Steve Williamson (born 28 June 1964) is an English saxophonist and composer (tenor saxophone, soprano saxophone, alto saxophone, keyboard and composition). He has been called "one of the most distinctive saxophone voices in contemporary British jazz".

Biography
Born in London, England, to Jamaican parents, Williamson began playing saxophone at the age of 16 and started his career playing in reggae bands, including Misty in Roots.

In 1984 and 1985 he studied at London's Guildhall School of Music, where he was tutored by Lionel Grigson. Williamson was a member of the noted collective of British-born black jazz musicians who came together as the Jazz Warriors in the mid-1980s.
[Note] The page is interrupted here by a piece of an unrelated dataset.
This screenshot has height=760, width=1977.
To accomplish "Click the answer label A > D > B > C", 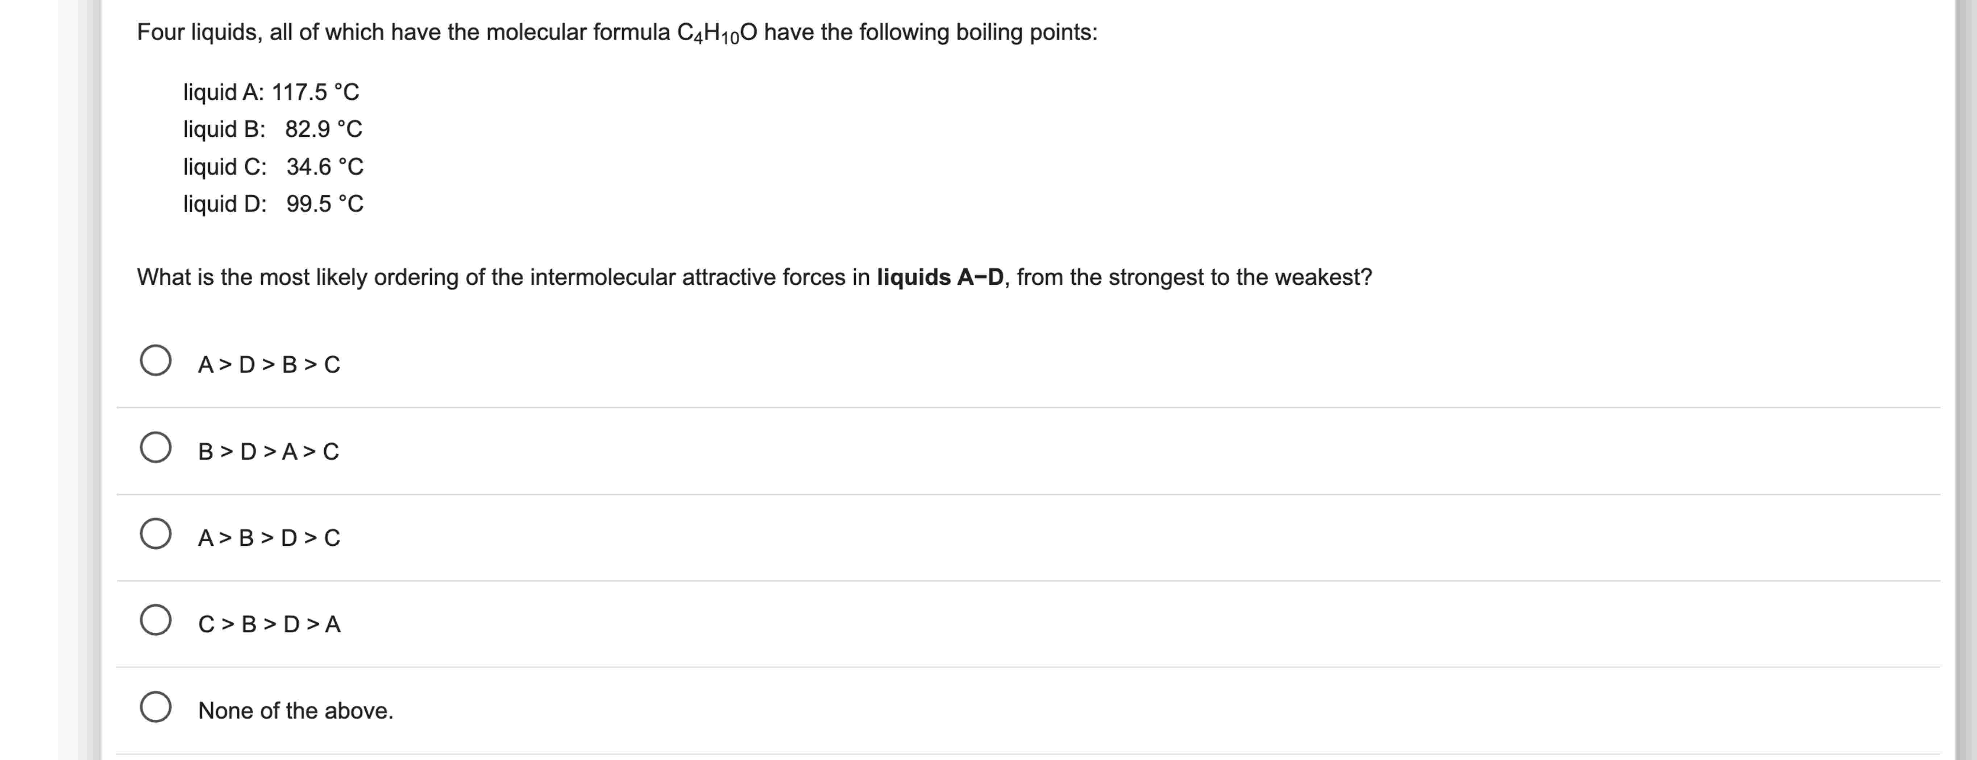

At the Nelson Mandela 70th birthday open-air festival in 1988, Williamson played alongside Courtney Pine in Wembley Stadium, and afterwards was a constant presence at Ronnie Scott's Jazz Club. He was member of Louis Moholo's Viva La Black (1988) and of Chris McGregor's Brotherhood of Breath (1990). During the 1990s he led his own band and appeared in projects of Iain Ballamy, Maceo Parker, Bheki Mseleku, US3, and Graham Haynes.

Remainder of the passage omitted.